§ **ЦЕЛЬ УПРАЖНЕНИЯ**
Замените «Vegetable Soup» на «Tomato Soup» в строках начиная с той, где есть «Given: Click the Monero logo in the title bar», и заканчивая той, где есть «tap(56, 99)». Перепишите эти строки, больше ничего не меняя.

§ **СТРОКИ ДЛЯ УПРАЖНЕНИЯ**
- - - -

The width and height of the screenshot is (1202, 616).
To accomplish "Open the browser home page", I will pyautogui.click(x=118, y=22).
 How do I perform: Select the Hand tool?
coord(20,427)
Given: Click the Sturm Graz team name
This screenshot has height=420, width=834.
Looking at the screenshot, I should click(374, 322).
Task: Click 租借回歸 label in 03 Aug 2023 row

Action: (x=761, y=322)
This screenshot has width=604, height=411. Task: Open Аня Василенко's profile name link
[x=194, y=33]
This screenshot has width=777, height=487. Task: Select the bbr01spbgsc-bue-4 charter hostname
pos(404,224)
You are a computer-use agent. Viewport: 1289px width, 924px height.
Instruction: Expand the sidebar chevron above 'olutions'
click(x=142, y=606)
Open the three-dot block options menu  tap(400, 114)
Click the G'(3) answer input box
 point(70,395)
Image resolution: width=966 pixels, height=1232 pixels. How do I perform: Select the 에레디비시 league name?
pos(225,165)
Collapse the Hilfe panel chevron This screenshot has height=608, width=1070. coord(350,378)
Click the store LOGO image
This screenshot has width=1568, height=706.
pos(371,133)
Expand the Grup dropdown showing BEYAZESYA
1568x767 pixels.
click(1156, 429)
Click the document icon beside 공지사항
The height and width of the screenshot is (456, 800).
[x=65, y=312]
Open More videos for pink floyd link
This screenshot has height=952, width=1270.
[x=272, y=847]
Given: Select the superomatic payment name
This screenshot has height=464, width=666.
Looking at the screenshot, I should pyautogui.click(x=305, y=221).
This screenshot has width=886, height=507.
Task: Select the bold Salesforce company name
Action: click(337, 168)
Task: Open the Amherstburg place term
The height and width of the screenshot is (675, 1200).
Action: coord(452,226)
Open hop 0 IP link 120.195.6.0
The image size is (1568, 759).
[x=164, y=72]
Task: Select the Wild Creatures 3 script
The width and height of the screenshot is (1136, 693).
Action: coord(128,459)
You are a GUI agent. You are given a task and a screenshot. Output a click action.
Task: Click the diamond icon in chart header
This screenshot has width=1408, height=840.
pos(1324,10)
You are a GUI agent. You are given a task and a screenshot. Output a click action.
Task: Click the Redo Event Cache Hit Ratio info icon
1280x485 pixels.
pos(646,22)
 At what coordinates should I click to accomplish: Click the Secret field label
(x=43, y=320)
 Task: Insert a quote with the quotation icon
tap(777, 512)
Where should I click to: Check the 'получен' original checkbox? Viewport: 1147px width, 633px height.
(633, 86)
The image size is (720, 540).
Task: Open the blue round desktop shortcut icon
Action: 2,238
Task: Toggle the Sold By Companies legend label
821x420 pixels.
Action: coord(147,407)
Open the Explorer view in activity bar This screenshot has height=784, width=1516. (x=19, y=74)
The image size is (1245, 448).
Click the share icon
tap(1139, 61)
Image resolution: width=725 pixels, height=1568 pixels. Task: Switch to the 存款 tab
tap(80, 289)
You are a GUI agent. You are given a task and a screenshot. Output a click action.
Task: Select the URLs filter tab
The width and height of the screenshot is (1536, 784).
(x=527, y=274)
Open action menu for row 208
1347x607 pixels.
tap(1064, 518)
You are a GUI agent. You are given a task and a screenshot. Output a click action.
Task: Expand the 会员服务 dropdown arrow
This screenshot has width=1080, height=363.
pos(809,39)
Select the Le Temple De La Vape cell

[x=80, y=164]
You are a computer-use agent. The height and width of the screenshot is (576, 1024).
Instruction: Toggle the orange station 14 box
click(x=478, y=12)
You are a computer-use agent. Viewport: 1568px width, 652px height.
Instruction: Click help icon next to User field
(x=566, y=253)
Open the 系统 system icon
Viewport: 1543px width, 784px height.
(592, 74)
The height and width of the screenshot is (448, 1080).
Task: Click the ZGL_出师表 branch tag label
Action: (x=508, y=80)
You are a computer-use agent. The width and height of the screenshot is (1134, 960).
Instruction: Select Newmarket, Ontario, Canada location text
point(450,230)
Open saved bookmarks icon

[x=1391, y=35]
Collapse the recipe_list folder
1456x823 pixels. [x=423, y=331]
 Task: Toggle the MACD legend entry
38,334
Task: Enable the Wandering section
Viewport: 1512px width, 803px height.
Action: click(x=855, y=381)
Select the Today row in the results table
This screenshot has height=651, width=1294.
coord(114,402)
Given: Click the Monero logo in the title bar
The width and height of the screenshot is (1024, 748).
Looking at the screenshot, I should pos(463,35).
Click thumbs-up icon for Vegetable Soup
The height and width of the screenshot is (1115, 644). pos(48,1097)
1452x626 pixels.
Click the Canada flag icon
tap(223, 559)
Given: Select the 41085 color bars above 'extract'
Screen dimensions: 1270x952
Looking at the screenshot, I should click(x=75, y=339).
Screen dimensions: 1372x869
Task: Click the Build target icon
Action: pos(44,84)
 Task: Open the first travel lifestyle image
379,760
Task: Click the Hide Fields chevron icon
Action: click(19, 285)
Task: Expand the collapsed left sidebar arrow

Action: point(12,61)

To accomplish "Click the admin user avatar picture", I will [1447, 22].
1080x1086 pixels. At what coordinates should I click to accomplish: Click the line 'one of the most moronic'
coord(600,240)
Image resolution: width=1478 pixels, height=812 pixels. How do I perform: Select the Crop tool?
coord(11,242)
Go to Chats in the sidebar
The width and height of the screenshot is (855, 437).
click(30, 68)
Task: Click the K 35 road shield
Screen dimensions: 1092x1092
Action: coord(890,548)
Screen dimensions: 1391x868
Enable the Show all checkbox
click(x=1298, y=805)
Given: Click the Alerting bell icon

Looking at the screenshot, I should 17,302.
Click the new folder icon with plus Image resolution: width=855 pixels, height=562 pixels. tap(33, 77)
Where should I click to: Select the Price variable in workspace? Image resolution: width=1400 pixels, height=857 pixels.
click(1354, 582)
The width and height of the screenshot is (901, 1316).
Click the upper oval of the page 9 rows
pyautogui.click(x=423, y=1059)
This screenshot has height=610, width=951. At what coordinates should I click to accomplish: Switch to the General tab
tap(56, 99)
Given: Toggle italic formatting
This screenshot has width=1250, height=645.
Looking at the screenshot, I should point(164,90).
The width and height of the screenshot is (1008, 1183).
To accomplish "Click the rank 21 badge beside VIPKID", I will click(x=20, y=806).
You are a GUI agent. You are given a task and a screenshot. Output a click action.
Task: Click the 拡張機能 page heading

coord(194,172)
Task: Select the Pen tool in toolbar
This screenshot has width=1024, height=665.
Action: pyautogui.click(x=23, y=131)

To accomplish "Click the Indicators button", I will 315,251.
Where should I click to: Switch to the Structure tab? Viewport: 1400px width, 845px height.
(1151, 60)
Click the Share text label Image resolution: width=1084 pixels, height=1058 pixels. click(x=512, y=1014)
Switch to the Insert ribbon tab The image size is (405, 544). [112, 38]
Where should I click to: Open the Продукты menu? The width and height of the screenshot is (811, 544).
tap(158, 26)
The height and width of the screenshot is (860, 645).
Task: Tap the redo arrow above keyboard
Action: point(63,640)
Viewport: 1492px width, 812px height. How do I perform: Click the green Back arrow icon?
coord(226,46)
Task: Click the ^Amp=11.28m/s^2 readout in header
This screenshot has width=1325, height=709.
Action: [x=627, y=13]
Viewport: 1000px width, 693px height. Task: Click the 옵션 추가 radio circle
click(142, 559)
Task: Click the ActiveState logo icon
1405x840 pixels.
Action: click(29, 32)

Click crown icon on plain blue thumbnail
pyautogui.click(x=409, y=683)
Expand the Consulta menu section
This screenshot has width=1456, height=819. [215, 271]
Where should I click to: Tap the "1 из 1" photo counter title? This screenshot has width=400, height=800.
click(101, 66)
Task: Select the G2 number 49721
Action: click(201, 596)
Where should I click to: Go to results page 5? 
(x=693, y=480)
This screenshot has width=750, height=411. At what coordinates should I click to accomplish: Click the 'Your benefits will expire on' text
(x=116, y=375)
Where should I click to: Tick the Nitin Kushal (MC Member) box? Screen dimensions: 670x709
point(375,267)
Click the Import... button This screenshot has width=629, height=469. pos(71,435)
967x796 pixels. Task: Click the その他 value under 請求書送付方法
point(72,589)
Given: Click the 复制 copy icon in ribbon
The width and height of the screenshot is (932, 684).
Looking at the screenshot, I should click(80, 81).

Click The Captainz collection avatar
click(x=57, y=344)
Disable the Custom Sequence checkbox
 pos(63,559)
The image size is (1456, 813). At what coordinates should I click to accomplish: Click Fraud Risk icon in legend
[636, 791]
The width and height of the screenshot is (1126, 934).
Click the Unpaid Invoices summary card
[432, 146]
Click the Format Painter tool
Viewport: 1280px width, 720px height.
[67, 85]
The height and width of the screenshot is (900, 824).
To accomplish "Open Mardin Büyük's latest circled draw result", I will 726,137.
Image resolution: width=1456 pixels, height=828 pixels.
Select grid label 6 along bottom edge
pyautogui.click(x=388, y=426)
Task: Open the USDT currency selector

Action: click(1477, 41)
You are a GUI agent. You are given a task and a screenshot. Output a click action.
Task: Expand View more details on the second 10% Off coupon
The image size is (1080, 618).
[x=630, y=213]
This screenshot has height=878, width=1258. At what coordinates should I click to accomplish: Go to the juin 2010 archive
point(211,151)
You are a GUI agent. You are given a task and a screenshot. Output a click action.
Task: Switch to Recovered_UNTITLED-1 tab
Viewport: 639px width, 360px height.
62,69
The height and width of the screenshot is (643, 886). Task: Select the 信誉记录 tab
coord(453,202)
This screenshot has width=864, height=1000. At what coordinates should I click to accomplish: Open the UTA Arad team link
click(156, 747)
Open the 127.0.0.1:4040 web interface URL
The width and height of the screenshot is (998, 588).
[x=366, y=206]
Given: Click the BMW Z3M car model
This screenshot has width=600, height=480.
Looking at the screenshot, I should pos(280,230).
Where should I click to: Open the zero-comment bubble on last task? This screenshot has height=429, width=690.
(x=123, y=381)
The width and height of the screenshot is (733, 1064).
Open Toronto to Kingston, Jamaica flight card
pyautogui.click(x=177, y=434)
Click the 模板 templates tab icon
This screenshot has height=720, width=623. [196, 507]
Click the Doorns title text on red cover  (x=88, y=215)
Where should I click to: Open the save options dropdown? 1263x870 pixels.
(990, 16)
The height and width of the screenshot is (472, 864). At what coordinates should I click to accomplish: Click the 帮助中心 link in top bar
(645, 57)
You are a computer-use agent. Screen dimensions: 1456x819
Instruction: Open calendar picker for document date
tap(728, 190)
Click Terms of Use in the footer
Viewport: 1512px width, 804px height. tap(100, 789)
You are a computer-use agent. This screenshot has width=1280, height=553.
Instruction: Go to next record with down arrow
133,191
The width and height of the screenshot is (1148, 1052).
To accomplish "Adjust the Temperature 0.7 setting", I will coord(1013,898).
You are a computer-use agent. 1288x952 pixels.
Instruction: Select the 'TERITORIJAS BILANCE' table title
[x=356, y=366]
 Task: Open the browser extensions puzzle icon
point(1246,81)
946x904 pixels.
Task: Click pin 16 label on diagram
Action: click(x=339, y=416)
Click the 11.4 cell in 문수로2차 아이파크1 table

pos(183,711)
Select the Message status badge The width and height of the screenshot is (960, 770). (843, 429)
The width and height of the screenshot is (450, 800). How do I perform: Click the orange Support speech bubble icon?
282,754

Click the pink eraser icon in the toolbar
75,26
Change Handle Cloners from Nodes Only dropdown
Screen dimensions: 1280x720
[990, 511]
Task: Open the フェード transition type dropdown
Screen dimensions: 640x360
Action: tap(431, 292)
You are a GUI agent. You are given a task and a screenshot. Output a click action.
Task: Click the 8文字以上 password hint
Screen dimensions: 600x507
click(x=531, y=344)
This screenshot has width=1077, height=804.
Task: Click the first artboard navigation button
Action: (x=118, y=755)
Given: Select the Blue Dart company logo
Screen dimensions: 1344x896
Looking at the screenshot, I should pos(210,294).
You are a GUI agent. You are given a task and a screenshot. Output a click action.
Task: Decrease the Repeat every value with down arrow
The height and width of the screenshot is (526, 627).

- - - -

§ **РЕШЁННАЯ ЗАДАЧА**
Given: Click the Monero logo in the title bar
The width and height of the screenshot is (1024, 748).
Looking at the screenshot, I should pos(463,35).
Click thumbs-up icon for Tomato Soup
The height and width of the screenshot is (1115, 644). pos(48,1097)
1452x626 pixels.
Click the Canada flag icon
tap(223, 559)
Given: Select the 41085 color bars above 'extract'
Screen dimensions: 1270x952
Looking at the screenshot, I should click(x=75, y=339).
Screen dimensions: 1372x869
Task: Click the Build target icon
Action: pos(44,84)
 Task: Open the first travel lifestyle image
379,760
Task: Click the Hide Fields chevron icon
Action: click(19, 285)
Task: Expand the collapsed left sidebar arrow

Action: point(12,61)

To accomplish "Click the admin user avatar picture", I will [1447, 22].
1080x1086 pixels. At what coordinates should I click to accomplish: Click the line 'one of the most moronic'
coord(600,240)
Image resolution: width=1478 pixels, height=812 pixels. How do I perform: Select the Crop tool?
coord(11,242)
Go to Chats in the sidebar
The width and height of the screenshot is (855, 437).
click(30, 68)
Task: Click the K 35 road shield
Screen dimensions: 1092x1092
Action: coord(890,548)
Screen dimensions: 1391x868
Enable the Show all checkbox
click(x=1298, y=805)
Given: Click the Alerting bell icon

Looking at the screenshot, I should 17,302.
Click the new folder icon with plus Image resolution: width=855 pixels, height=562 pixels. tap(33, 77)
Where should I click to: Select the Price variable in workspace? Image resolution: width=1400 pixels, height=857 pixels.
click(1354, 582)
The width and height of the screenshot is (901, 1316).
Click the upper oval of the page 9 rows
pyautogui.click(x=423, y=1059)
This screenshot has height=610, width=951. At what coordinates should I click to accomplish: Switch to the General tab
tap(56, 99)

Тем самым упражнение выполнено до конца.